**Requirement**. Reproduce verbatim the records from their first line through the line containing "center [829, 418].", including that line.

**Information supplied**.
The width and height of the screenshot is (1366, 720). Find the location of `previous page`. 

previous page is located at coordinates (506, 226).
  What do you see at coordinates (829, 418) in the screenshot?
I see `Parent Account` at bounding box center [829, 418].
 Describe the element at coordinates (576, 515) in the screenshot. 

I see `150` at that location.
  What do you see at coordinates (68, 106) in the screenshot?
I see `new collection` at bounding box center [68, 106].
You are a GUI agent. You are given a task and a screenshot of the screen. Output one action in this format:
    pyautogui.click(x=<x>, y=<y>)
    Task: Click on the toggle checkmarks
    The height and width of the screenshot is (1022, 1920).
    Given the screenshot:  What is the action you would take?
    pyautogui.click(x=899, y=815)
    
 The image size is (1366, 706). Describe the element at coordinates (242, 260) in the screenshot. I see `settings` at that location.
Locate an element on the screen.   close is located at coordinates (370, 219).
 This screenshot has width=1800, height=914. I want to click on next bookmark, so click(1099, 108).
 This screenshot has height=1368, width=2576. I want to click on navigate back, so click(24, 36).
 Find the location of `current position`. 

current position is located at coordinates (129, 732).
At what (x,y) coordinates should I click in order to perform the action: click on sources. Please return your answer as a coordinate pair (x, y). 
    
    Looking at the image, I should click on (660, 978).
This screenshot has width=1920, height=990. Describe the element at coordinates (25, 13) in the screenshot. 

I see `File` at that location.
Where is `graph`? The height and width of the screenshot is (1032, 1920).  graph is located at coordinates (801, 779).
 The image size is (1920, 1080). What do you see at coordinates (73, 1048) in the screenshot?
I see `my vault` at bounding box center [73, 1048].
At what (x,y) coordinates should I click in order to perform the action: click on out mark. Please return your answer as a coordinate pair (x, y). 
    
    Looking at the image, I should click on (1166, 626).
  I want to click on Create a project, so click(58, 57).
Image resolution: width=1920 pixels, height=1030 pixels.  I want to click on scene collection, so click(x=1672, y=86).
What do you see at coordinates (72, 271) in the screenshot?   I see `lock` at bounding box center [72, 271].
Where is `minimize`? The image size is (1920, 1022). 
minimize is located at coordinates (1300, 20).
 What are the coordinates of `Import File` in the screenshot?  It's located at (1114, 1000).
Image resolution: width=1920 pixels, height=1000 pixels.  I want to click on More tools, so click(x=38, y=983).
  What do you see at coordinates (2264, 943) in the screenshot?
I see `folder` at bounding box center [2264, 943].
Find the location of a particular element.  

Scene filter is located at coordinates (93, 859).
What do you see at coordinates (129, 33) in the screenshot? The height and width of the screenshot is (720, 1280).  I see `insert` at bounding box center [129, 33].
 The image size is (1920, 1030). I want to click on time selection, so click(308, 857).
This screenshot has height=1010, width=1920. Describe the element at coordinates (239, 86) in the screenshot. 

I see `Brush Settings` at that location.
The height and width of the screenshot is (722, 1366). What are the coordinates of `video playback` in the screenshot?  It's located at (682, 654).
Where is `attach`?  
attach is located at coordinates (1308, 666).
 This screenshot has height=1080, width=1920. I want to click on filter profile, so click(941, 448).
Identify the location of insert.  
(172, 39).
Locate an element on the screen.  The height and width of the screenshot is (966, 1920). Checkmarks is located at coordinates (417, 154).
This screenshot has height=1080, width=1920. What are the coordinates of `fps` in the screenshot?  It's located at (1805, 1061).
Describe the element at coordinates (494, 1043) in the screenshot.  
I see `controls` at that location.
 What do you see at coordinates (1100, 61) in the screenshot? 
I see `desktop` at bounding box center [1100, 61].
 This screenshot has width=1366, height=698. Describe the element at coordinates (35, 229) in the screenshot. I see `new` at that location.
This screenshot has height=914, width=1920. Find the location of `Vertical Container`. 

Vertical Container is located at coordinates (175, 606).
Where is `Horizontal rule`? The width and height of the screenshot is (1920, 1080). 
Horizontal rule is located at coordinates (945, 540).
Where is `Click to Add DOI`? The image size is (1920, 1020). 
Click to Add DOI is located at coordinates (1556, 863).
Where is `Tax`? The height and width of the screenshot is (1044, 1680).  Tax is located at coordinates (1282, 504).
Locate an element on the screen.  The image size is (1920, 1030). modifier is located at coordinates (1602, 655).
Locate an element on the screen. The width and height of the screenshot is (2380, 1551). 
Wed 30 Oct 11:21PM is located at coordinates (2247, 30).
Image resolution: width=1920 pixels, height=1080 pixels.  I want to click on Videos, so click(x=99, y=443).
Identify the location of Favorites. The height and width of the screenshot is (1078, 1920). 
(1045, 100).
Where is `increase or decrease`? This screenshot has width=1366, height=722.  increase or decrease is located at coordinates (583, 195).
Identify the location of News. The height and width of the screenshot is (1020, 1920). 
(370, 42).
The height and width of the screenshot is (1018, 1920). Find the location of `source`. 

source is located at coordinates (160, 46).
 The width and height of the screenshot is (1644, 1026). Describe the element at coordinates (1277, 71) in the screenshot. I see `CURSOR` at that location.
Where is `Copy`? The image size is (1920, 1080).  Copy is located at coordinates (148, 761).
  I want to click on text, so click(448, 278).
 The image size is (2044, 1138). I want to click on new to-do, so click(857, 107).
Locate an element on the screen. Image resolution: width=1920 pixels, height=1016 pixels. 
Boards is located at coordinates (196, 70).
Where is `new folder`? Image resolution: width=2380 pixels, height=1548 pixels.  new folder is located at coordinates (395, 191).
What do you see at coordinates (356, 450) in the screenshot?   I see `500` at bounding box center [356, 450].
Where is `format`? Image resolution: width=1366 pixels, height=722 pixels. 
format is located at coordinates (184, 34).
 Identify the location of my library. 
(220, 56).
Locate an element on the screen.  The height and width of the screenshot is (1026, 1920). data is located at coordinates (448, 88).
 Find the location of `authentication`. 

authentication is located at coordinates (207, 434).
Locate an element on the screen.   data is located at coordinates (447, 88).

**Result of the task**.
The width and height of the screenshot is (1366, 720). Find the location of `previous page`. 

previous page is located at coordinates (506, 226).
  What do you see at coordinates (829, 418) in the screenshot?
I see `Parent Account` at bounding box center [829, 418].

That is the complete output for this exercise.